A Franklin County judge has granted a preliminary injunction that blocks the owner of Ohio's two nuclear power plants from collecting fees as part of HB6, the controversial bailout law at the center of a federal racketeering investigation.
At a hearing Monday, Franklin County Court of Common Pleas Judge Chris Brown granted a preliminary injunction to halt Energy Harbor, formerly known as FirstEnergy Solutions, from collecting increased fees from ratepayers.
"To not impose an injunction would be to allow certain parties to prevail," Brown said. "It would give the O.K. that bribery is allowed in the state of Ohio and that any ill-gotten gains can be received."
The Ohio Attorney General’s Office, along with the cities of Columbus and Cincinnati, had sued to stop those provisions of the energy law from going into effect next month.

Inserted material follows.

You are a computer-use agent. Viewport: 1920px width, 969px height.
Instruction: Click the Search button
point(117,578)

"Ohio wins!" tweeted Ohio Attorney General Dave Yost after the ruling. "Judge puts HB6 nuke surcharge in the deep freeze. Preliminary injunction issues. Proud of our litigation team!"

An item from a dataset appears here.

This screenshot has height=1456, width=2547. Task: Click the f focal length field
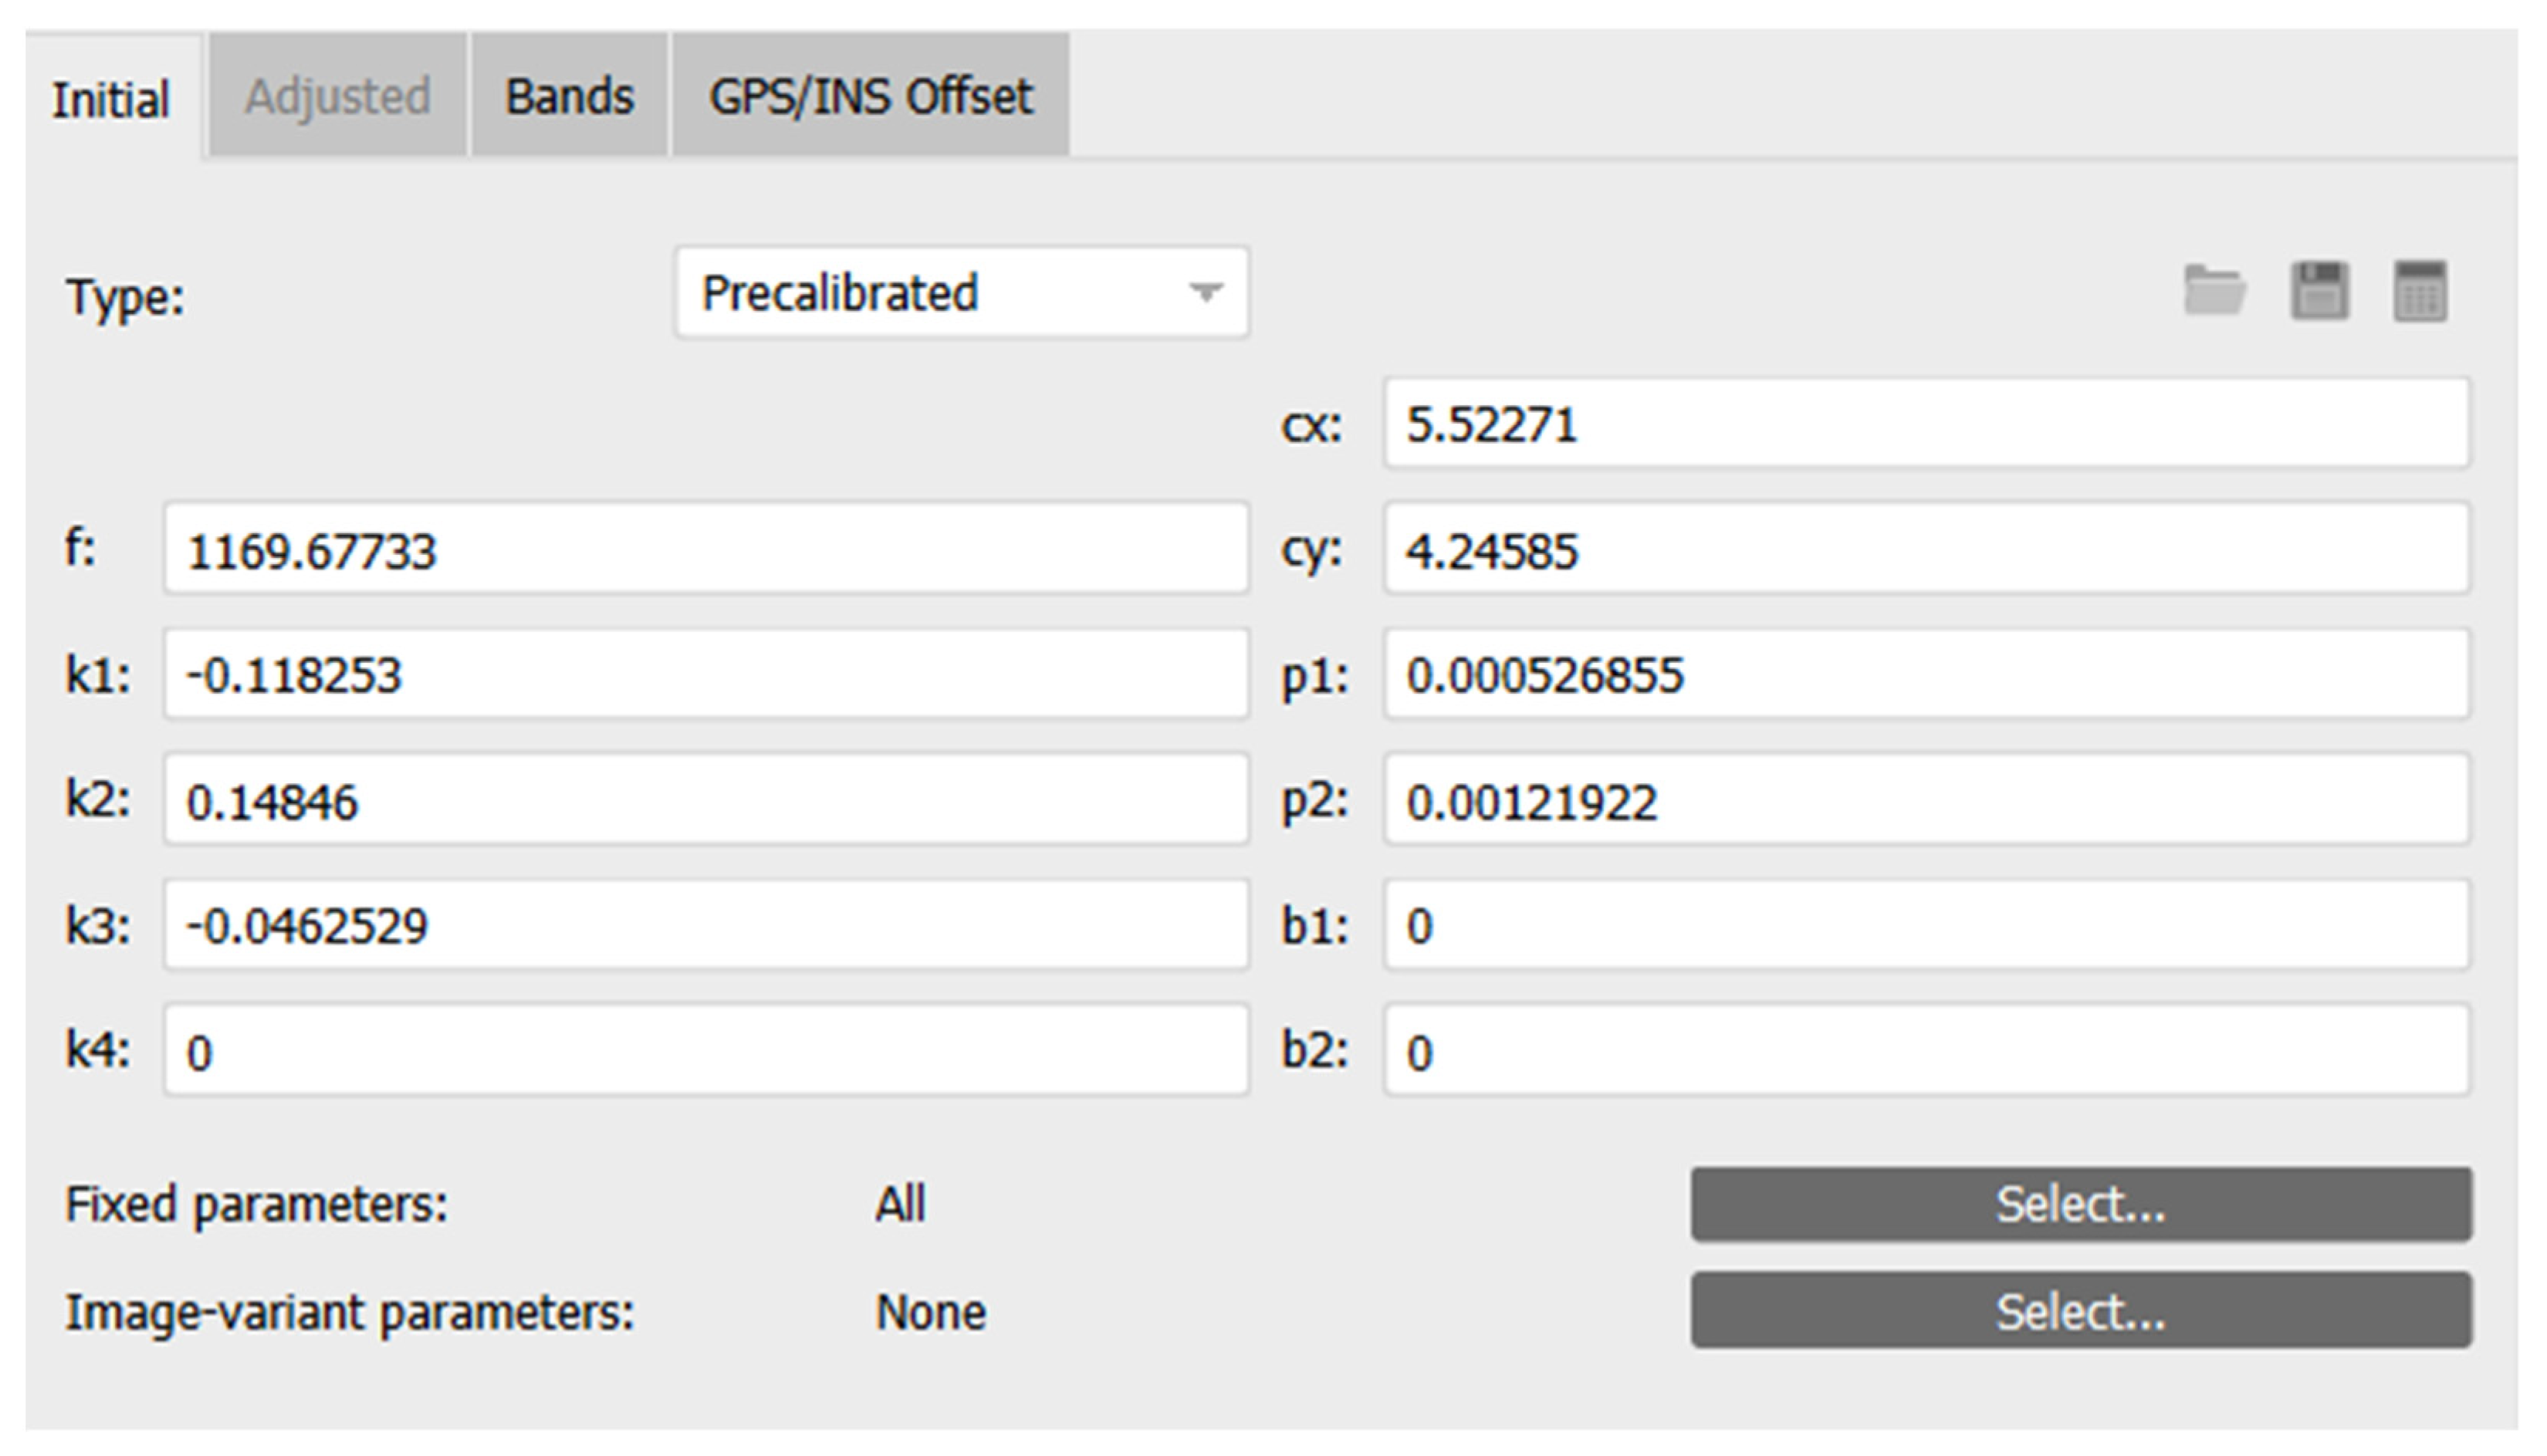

HB6 creates new charges on electric bills for a $1 billion nuclear power plant bailout. But federal investigators allege the bailout is the result of quid-pro-quo between the energy company, a former subsidiary of FirstEnergy, and former Ohio House Speaker Larry Householder.
In their lawsuit, the cities of Columbus and Cincinnati argued that HB6 amounted to an unconstitutional lending of state credit to a private entity.
"Today's ruling is a win for all Ohioans," Columbus City Attorney Zach Klein said in a statement. "HB6 was passed through deceit, deception and corruption and this decision means that Ohio ratepayers will keep their hard-earned dollars instead of paying for a massive corporate bailout."
Defendants argued there are still many moving parts in the issue, including the ongoing federal investigation and the possibility of state lawmakers modifying or repealing HB6.